A vast, seamless network of digital devices, inanimate objects, and even living creatures. It sounds almost too futuristic to be true, but since 2008, the number of physical items connected to the internet has exceeded the number of people on Earth. IPv6 provides virtually limitless digital real estate, and even the most mundane items can now be connected to the World Wide Web. The internet of things has already arrived on the commercial scene, and it may soon be popular in classrooms around the world.
Manufacturers and retailers have been using smart objects for years. RFID chips and other tiny trackers streamline inventory management and prevent theft. Near-field communication technology allows consumers to quickly pay for gas, groceries, and other essentials with the swipe of a smart phone. Some companies have even used sensor networks to monitor warehoused products for temperature changes, moisture content, and other damage indicators.
As you can in see in this IBM video, tech companies, contractors, and governments are planning to digitize physical objects on a far larger scale. City-wide “smart grids” would allow for instant updates on traffic, transportation, and weather conditions. In fact, similar systems are already being used to respond to water main breaks and power outages. If this kind of tech becomes commonplace, it could help both city officials and homeowners to drastically improve their energy efficiencies.
Helping Higher Ed
Learning analytics, resource management, research, and more – the educational applications of smart objects are almost endless. The internet of things is still most popular among governments and commercial giants, but universities are rapidly catching up.
Take Northern Arizona University, for instance. In 2010, NAU admins implemented a new student ID system wherein each card contains an RFID chip. Even in large lectures, teachers can track attendance and alter grades accordingly.
NAU’s ID system has received obvious criticisms, but RFID-equipped cards allow for far more than simple attendance tracking. They could make it easier for professors and administrators to collect data on study habits, bookstore purchases, and CMS use. Ultimately, this data could be incorporated into a full-fledged analytics system to customize students’ educations.

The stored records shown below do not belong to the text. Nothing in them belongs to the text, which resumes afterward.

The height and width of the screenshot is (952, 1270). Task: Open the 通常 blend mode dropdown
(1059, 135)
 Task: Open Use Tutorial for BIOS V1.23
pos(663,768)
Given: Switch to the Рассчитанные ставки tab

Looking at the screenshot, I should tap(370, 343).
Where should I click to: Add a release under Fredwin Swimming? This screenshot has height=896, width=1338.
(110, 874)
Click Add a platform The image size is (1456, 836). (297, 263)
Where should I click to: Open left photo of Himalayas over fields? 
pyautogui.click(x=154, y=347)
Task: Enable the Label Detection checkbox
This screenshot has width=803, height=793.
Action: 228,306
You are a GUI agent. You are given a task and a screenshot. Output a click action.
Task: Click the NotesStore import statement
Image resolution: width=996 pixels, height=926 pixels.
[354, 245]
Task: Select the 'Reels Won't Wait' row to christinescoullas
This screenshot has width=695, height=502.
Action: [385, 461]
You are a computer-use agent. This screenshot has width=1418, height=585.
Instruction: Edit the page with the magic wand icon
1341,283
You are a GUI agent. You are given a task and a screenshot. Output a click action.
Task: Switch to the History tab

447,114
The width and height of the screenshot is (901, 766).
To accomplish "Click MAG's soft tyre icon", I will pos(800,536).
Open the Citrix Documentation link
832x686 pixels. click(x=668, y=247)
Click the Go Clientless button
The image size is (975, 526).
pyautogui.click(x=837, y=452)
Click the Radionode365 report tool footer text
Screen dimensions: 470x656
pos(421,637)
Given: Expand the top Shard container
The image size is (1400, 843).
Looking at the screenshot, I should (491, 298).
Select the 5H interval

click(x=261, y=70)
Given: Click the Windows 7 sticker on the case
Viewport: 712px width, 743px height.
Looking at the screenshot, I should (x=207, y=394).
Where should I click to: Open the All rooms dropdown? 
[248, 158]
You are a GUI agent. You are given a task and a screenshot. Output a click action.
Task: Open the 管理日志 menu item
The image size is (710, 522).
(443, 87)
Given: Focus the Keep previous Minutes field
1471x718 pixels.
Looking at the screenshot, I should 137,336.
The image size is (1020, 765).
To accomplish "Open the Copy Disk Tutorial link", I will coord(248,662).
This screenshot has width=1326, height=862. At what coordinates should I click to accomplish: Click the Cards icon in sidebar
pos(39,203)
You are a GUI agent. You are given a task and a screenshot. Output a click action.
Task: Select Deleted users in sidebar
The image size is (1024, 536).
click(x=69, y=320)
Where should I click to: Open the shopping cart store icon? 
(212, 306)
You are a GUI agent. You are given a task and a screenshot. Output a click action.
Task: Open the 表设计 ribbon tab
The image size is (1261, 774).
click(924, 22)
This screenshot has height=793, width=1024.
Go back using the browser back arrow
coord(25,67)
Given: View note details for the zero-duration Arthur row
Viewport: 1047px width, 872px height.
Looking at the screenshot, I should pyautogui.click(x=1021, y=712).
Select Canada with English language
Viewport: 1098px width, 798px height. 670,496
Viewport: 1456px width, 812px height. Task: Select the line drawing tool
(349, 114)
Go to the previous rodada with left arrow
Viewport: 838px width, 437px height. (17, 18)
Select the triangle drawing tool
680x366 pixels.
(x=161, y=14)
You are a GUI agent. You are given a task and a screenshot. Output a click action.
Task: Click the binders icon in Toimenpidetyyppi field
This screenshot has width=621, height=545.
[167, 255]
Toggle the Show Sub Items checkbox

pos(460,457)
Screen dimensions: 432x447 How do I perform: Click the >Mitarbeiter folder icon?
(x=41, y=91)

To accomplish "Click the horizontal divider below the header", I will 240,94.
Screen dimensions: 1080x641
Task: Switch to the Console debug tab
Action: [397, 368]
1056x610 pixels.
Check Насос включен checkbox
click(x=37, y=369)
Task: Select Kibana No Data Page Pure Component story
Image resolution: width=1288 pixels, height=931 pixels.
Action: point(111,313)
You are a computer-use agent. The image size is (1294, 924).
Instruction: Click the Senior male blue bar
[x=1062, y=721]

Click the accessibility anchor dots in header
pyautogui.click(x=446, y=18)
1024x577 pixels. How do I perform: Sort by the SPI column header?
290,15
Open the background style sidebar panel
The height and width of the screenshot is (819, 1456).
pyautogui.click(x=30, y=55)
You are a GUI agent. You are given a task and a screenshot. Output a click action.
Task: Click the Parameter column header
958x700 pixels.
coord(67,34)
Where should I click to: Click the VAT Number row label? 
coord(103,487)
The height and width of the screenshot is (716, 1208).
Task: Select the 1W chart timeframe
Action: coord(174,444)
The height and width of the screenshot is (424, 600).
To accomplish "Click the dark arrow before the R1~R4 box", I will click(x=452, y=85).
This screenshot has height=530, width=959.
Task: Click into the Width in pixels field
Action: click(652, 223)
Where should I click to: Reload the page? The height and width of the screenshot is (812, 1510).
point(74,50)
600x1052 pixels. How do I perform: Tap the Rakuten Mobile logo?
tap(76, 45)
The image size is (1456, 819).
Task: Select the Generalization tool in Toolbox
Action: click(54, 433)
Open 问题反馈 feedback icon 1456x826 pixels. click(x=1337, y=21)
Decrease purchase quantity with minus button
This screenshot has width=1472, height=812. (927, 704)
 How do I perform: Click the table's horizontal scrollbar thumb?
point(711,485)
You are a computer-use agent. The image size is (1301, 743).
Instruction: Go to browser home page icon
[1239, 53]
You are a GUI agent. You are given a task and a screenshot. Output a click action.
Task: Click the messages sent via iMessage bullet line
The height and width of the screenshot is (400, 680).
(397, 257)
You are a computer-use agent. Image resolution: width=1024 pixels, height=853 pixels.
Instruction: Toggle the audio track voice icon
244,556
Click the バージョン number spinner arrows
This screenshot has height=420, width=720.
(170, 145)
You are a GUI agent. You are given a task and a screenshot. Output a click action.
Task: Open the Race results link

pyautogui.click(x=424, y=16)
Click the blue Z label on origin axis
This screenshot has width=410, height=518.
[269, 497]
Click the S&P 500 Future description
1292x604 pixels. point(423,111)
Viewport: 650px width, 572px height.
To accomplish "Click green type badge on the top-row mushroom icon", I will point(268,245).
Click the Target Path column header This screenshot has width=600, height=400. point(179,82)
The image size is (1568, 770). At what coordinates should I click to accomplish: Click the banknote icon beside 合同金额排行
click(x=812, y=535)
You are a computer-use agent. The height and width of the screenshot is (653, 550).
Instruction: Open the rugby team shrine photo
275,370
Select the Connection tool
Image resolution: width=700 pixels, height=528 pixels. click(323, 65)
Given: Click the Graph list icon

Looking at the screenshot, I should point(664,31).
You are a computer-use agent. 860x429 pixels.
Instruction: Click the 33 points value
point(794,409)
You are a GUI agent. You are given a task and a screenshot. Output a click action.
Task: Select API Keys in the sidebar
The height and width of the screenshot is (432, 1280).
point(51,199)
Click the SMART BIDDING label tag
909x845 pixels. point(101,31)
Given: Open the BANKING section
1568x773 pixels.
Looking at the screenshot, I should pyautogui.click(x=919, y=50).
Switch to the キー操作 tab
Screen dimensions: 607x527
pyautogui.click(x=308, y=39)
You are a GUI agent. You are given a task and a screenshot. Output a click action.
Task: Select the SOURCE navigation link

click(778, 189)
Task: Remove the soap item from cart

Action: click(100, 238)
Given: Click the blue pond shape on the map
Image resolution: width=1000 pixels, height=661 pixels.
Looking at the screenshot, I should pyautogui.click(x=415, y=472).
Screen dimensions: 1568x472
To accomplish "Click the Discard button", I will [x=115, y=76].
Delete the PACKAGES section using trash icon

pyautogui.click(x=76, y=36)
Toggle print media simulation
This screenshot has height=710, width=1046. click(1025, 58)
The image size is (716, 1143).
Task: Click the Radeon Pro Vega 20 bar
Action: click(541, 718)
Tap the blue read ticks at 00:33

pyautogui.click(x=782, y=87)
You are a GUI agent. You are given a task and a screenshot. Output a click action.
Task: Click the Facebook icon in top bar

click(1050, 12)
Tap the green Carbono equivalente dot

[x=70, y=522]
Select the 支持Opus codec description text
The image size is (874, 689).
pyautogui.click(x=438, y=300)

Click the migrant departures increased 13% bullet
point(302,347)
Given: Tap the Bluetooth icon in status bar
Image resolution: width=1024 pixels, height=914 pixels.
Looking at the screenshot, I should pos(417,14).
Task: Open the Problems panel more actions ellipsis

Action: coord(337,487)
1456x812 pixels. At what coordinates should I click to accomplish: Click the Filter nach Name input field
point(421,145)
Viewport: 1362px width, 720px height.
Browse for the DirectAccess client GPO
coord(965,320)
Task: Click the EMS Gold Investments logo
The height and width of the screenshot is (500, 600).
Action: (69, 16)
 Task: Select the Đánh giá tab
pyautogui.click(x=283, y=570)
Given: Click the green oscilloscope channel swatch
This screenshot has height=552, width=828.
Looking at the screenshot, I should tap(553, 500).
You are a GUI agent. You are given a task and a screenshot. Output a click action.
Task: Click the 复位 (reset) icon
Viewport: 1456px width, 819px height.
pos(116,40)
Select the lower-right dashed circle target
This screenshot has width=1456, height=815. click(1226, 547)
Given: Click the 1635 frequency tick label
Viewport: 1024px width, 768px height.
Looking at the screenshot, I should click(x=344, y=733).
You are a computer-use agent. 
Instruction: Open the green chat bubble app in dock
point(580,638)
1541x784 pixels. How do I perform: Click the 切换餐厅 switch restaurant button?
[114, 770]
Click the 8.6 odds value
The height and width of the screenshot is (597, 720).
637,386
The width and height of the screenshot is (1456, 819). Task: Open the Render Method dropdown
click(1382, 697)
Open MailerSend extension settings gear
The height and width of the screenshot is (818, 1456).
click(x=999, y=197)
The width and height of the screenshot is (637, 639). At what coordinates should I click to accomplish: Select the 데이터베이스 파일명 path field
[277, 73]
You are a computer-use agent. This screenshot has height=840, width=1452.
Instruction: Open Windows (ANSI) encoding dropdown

Historians and archaeologists can also use smart objects in the same ways as shippers and retailers. Tiny, affordable trackers can be used to catalog massive collections of documents, artifacts, and fossils. Just such a system was recently implemented at New Zealand’s Otago Museum, where over two million items were fitted with RFID tags. Future systems may also incorporate environmental sensors for particularly sensitive pieces.
As for research, there’s never been a better way to study hard-to-reach animals. Spanish biologists recently used a new RFID system to observe marine life in salt water – a medium that tends to disrupt other forms of radio communication. Tags can also help lab researchers to reliably track multitudes of mice and other test subjects.
Now that the internet of things has gained a foothold in higher education, a few universities are spearheading further innovation. Penn State Behrend established its RFID Center in 2005, and smart object tech is now an integral part of its business and engineering curricula. At NYU, students in the Sensitive Buildings Class are creating prototypes for large-scale sensor networks. Their inventions allow apartment managers to monitor temperature, humidity, air quality, and even foot traffic.
Aside from these university-based projects, there are a few tools in the works for designers and hobbyists. Most notable is Arduino, an open-source platform for creating interactive objects. The small circuit board – which users can purchase or build by hand – can be programmed to control almost any lab hardware or home appliance.
Supermechnical has also released Twine, a similar product they describe as “the simplest way to connect stuff to the internet.” A small, inconspicuous box, it allows users to link almost any physical object to a local area network. Even people with zero coding knowledge can receive text and email updates on whatever items or environments the box is sensing. The NMC predicted that smart objects would become ubiquitous in higher education by 2017, and with such user-friendly tech already on the market, even that may turn out to be a conservative estimate.